Tackling Check Fraud With Risk Mitigation
Nichols mentioned four key strategies for mitigating risk:
- Set deposit limits: Establishing intelligent deposit limits for deposit accounts can reduce risk for your financial institution, while rewarding good accountholders with higher deposit limits. By using historical data from your account processing system to calculate risk scores for every account and determining automated deposit limit values, FIs can achieve consistency across depositors and offer higher limits to the most valued accountholders while managing risk and ensuring compliance.
- Perform image analysis: Deploy risk analysis and scoring methods with software tools to identify and stop advanced check alterations, forgeries, counterfeits, out-of-pattern transactions, and kiting activities. With automated workflows to capture suspicious items and use of historical images, FIs can improve efficiency by reducing false positives and false negatives across multiple transaction types and channels.
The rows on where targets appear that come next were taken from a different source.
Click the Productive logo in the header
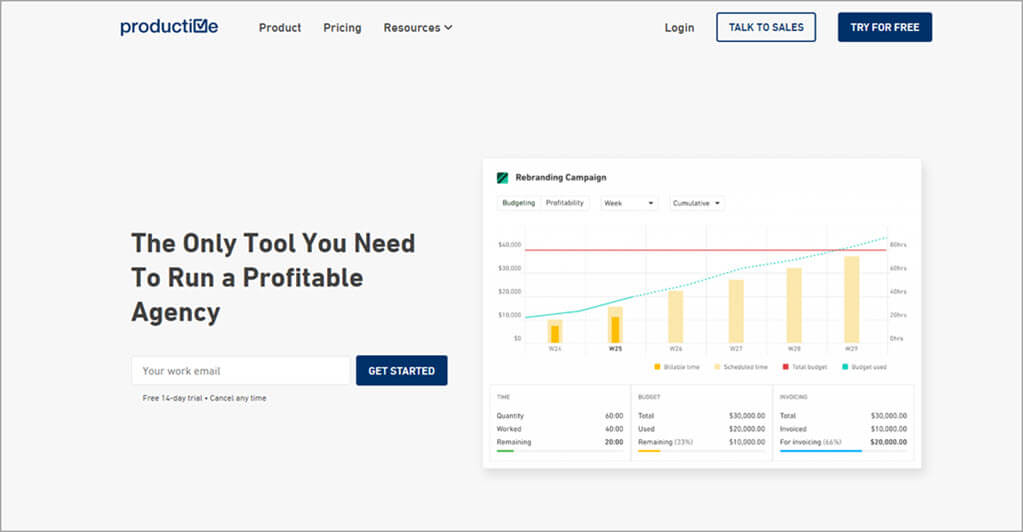1023x532 pixels. [169, 27]
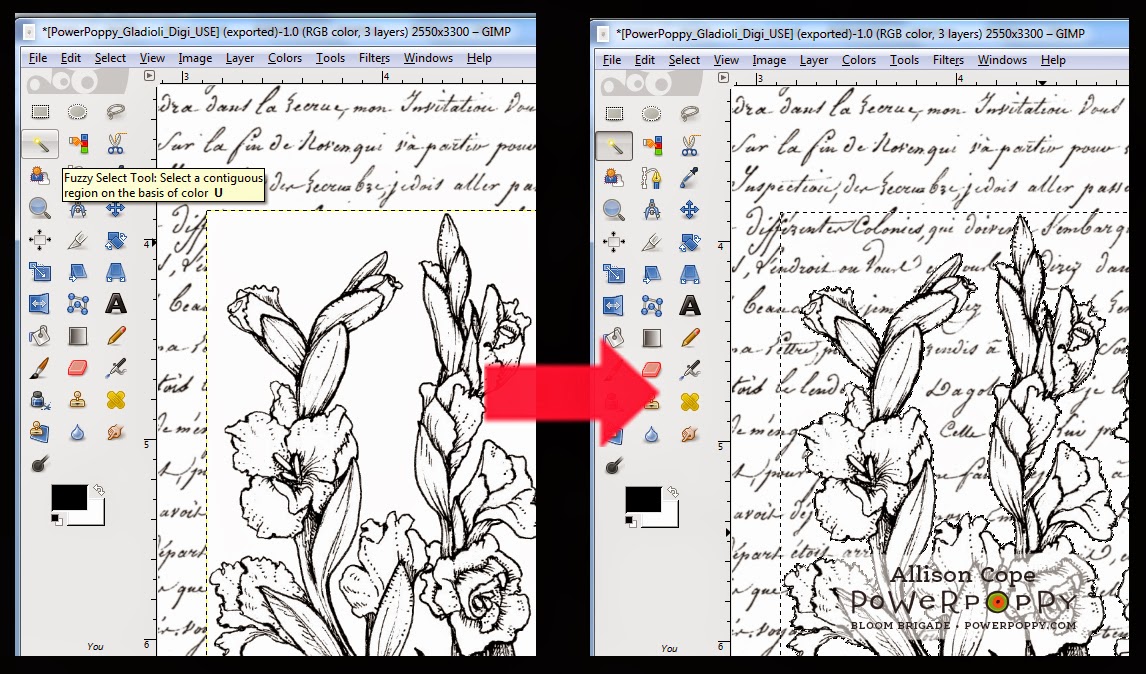Pick the Scissors Select tool
This screenshot has height=674, width=1146.
click(x=116, y=146)
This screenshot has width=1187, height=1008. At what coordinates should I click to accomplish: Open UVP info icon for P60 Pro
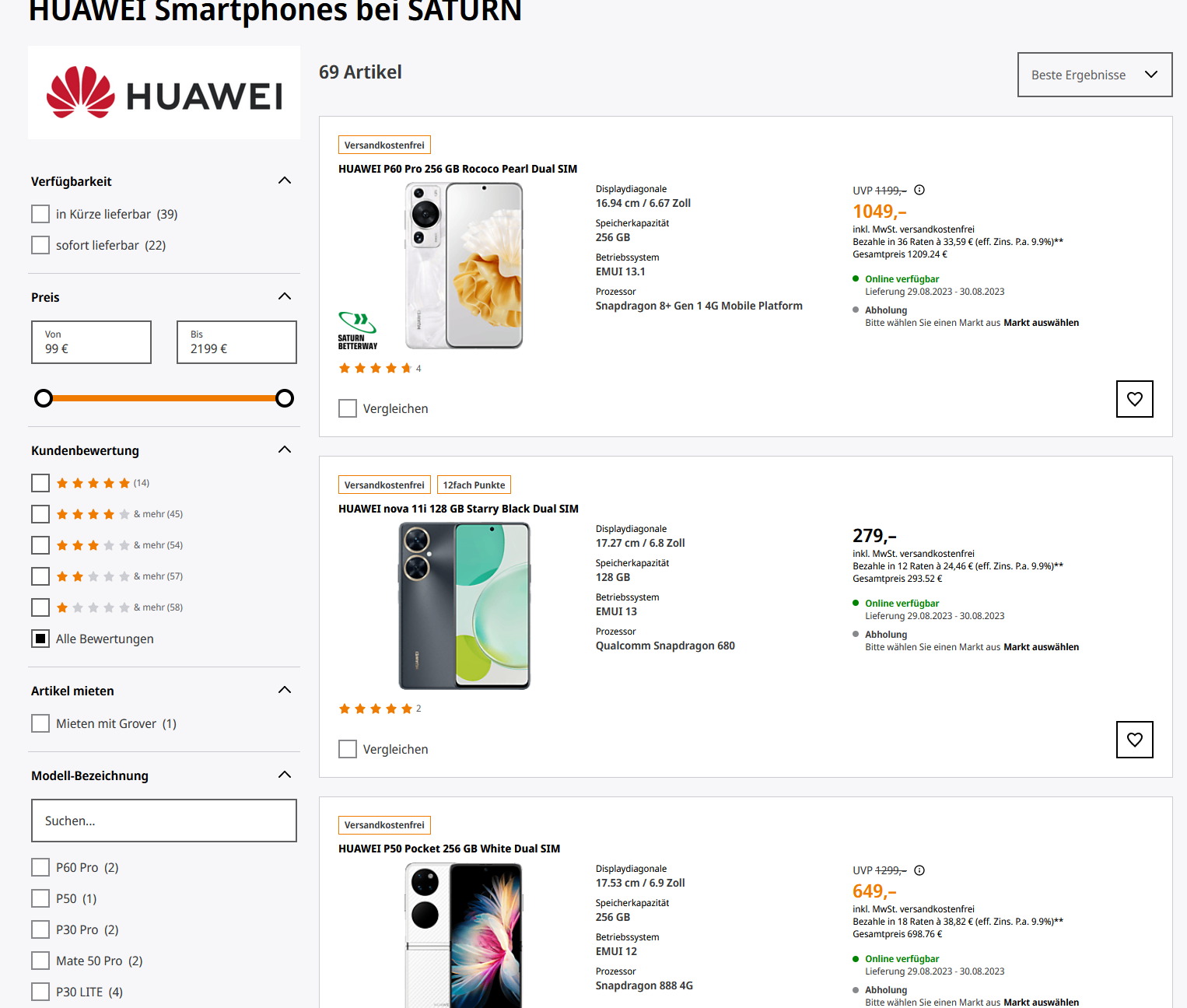click(x=919, y=190)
- Use transaction analysis: Recognize check fraud activity with an analysis and forecasting engine that uses neural network algorithms to recognize patterns of suspicious activity, such as deposit fraud and check kiting. Through machine learning and use of historical transaction data from your core banking system, a benchmark is established for each account type and used to identify suspicious activity.
- Analyze with data from multiple sources: Analyze deposited checks to stop fraudulent deposits before they hit the bottom line. With a robust database comprising account and item-level information from thousands of contributing financial institutions, and years of historical data from consumers, processors, and third-party sources, FIs can make faster and more accurate decisions about whether to accept a deposited check or place a hold on the deposit.
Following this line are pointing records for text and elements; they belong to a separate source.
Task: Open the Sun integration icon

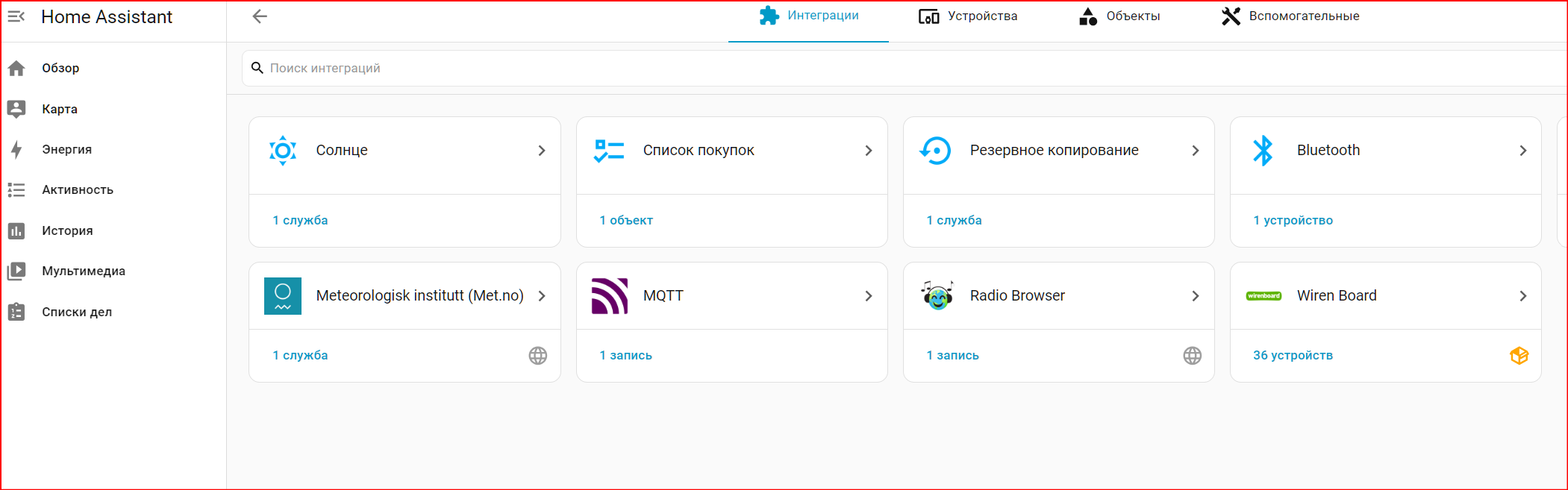Action: (283, 151)
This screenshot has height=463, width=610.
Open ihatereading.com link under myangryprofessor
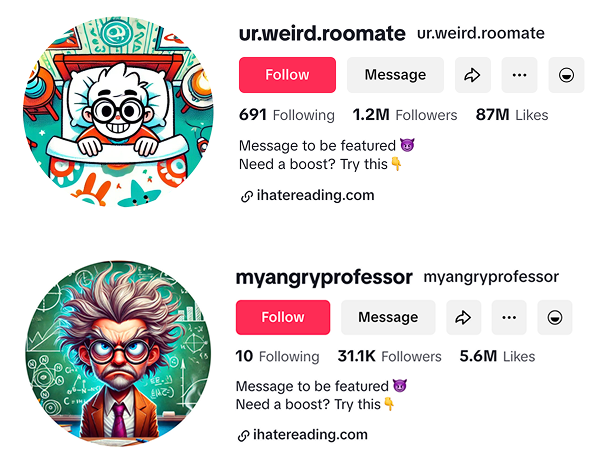click(x=310, y=435)
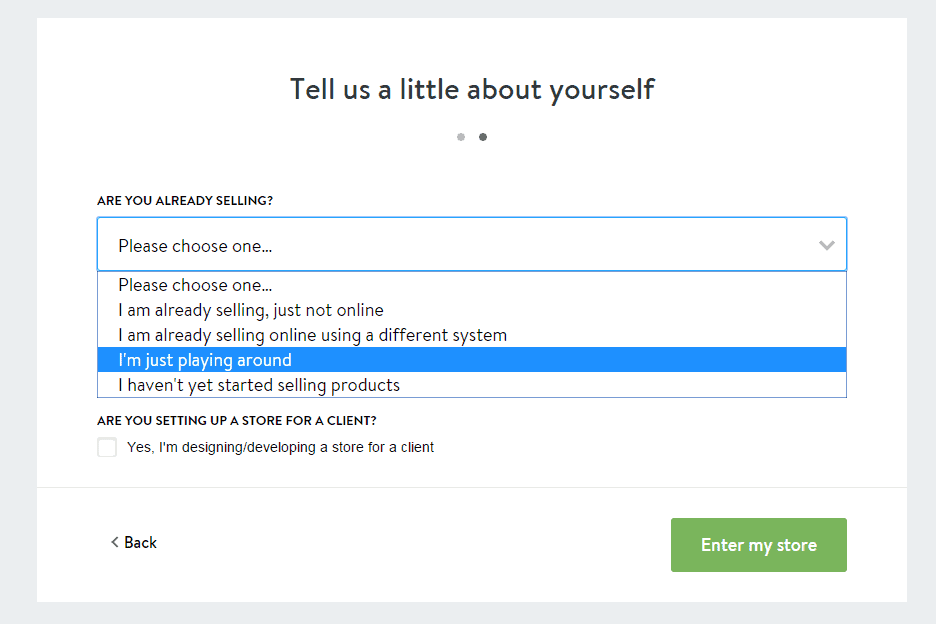Click "ARE YOU SETTING UP A STORE" label

(x=237, y=421)
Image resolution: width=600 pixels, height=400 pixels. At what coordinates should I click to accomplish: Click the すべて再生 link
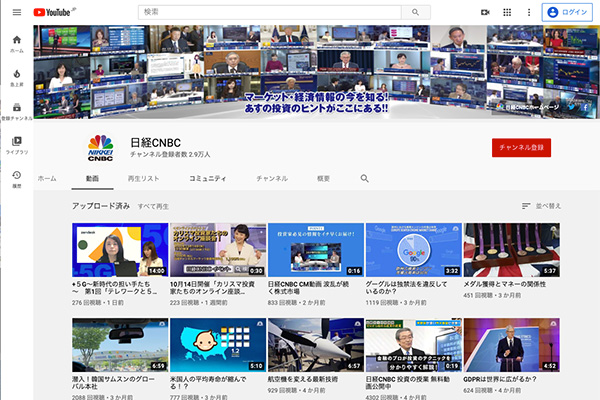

These strategies could be particularly important to small and medium businesses for whom interrupted check payments can prove dire. “A better system with greater throughput provides better protection not just to the financial institution, but also to the small businesses themselves,” noted Grotta. “Helping to approve good checks and providing access to funds more quickly have got to be a great service to small businesses and their all-important cash flow.”
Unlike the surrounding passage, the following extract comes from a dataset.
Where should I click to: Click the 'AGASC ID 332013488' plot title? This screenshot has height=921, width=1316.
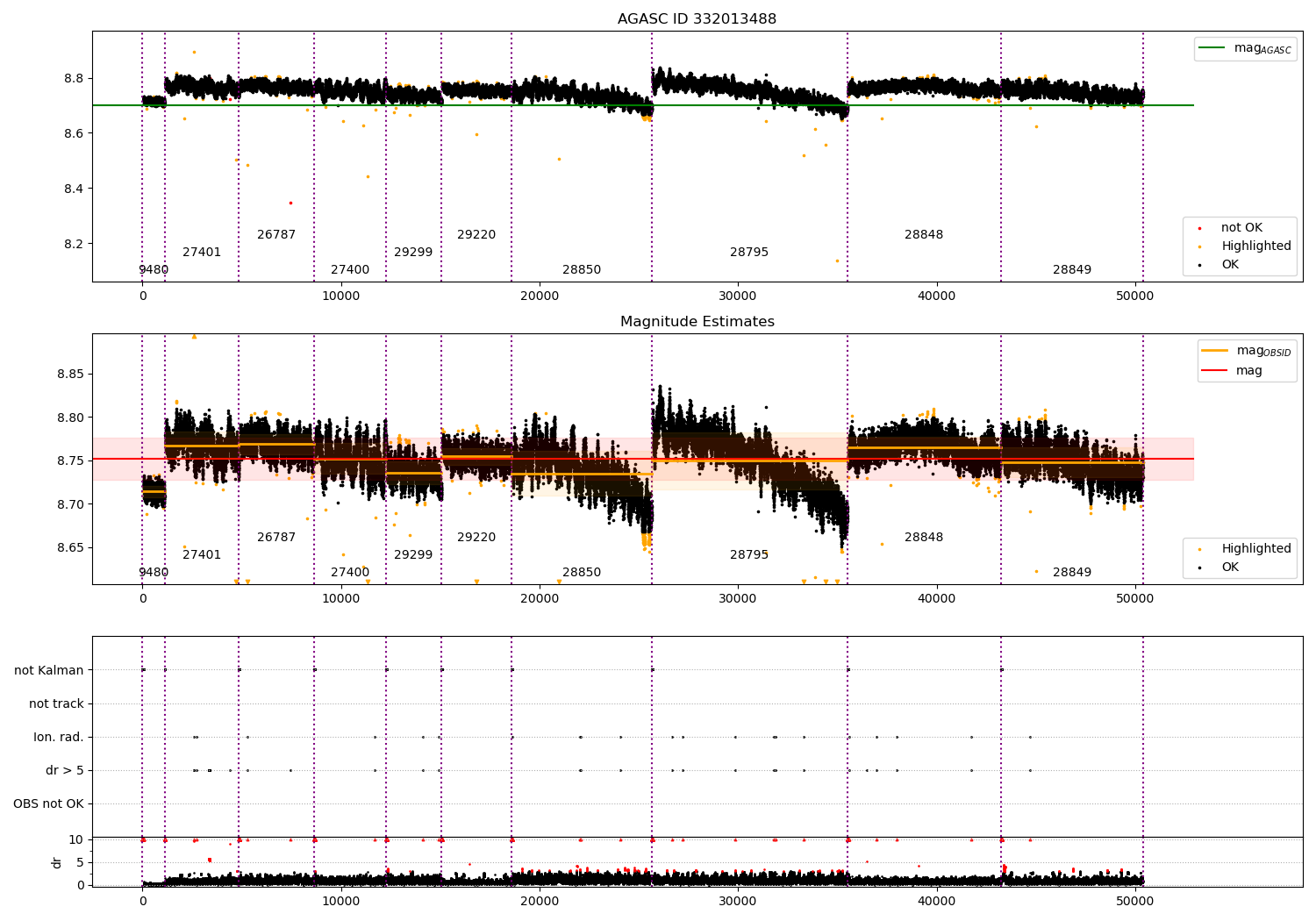point(697,19)
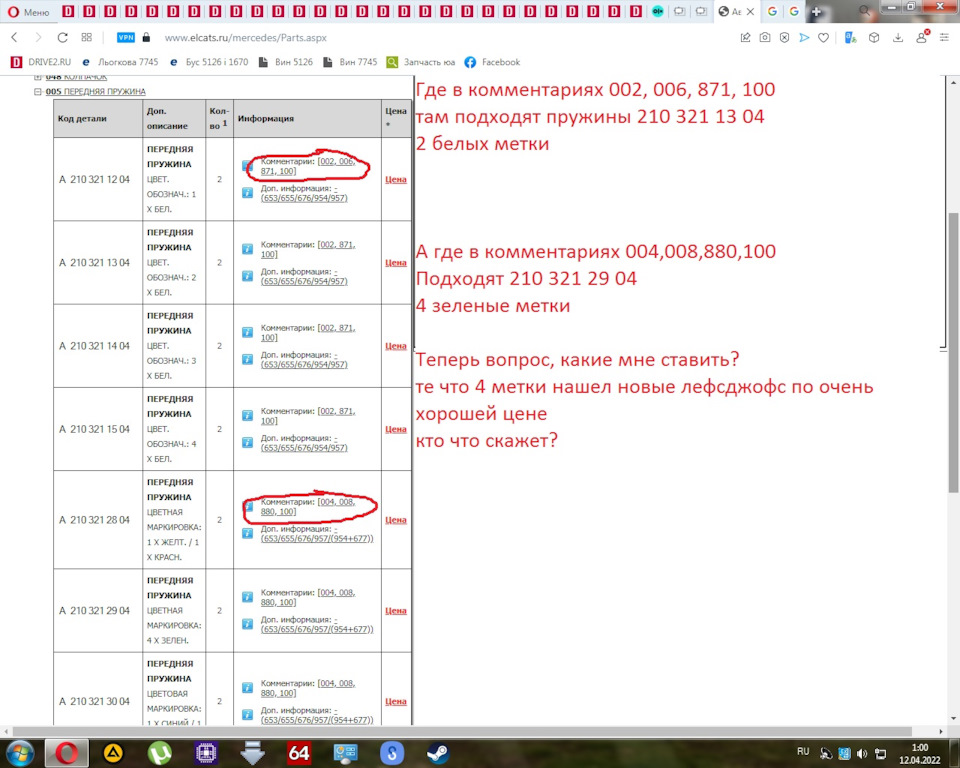960x768 pixels.
Task: Open the snapshot camera icon in toolbar
Action: pyautogui.click(x=765, y=37)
Best Practices for Mitigating Deposit Risk
At the end of the day, Nichols explained, FIs need to “take a good look at [their] situation and [their] environment to understand where fraud is happening and what the volume of that fraud is doing.” From there, FIs can build a strategic risk-mitigation road map that aligns with what is actually happening both at each specific financial institution and within the industry at large.
Even though the volume and sophistication levels of fraud are increasing, Financial Institutions also have access to more advanced technology and procedures to combat this trend. “Look for tools that capture fraudulent activity from various sources across your institution,” explained Nichols. “Don’t forget, there are two parties to every transaction.” Additionally, ensure that historical data are available, and from a user perspective, offer an easy and efficient UX.
“Fiserv Deposit Solutions is a global leader in payments and payments processing,” Nichols concluded. “We have a number of these risk-mitigation tools that would help each financial institution to identify fraudulent check activity today.”